Filamentary and Interface-Type Memristors Based on Tantalum Oxide for Energy-Efficient Neuromorphic Hardware

To implement artificial neural networks (ANNs) based on memristor devices, it is essential to secure the linearity and symmetry in weight update characteristics of the memristor, and reliability in the cycle-to-cycle and device-to-device variations. This study experimentally demonstrated and compared the filamentary and interface-type resistive switching (RS) behaviors of tantalum oxide (Ta₂O₅ and TaO₂)-based devices grown by atomic layer deposition (ALD) to propose a suitable RS type in terms of reliability and weight update characteristics. Although Ta₂O₅ is a strong candidate for memristor, the filament-type RS behavior of Ta₂O₅ does not fit well with ANNs demanding analog memory characteristics.
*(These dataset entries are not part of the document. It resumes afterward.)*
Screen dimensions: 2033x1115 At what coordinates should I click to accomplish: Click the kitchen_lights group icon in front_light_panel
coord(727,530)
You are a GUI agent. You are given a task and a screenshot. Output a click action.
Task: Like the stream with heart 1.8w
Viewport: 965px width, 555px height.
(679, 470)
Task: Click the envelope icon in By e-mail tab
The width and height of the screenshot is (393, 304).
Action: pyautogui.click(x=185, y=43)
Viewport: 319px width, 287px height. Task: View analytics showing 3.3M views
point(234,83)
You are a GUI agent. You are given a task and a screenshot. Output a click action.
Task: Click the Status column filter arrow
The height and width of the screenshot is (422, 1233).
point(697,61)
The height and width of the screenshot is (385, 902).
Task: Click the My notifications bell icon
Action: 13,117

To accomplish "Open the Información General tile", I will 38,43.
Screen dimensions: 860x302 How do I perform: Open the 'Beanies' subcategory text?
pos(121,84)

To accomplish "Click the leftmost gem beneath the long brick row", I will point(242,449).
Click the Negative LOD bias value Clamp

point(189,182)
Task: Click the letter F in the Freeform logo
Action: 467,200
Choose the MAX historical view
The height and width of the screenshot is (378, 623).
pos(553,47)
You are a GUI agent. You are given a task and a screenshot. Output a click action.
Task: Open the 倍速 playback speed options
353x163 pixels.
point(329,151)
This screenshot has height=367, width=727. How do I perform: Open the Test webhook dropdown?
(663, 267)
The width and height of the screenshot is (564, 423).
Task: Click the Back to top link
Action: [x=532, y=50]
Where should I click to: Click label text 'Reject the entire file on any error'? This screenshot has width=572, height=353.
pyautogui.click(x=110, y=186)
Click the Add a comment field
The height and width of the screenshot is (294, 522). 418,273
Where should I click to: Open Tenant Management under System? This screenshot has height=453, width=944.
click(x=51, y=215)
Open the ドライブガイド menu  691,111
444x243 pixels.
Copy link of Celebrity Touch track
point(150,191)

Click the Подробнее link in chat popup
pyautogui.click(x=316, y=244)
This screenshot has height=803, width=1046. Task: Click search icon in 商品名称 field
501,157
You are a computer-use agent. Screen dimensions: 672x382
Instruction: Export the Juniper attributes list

Therefore, this study newly designed an interface-type TaO₂ memristor and compared it to a filament type of Ta₂O₅ memristor to secure the weight update characteristics and reliability. The TaO₂-based interface-type memristor exhibited gradual RS characteristics and area dependency in both high- and low-resistance states. In addition, compared to the filamentary memristor, the RS behaviors of the TaO₂-based interface-type device exhibited higher suitability for the neuromorphic, symmetric, and linear long-term potentiation (LTP) and long-term depression (LTD). These findings suggest better types of memristors for implementing ionic memristor-based ANNs among the two types of RS mechanisms.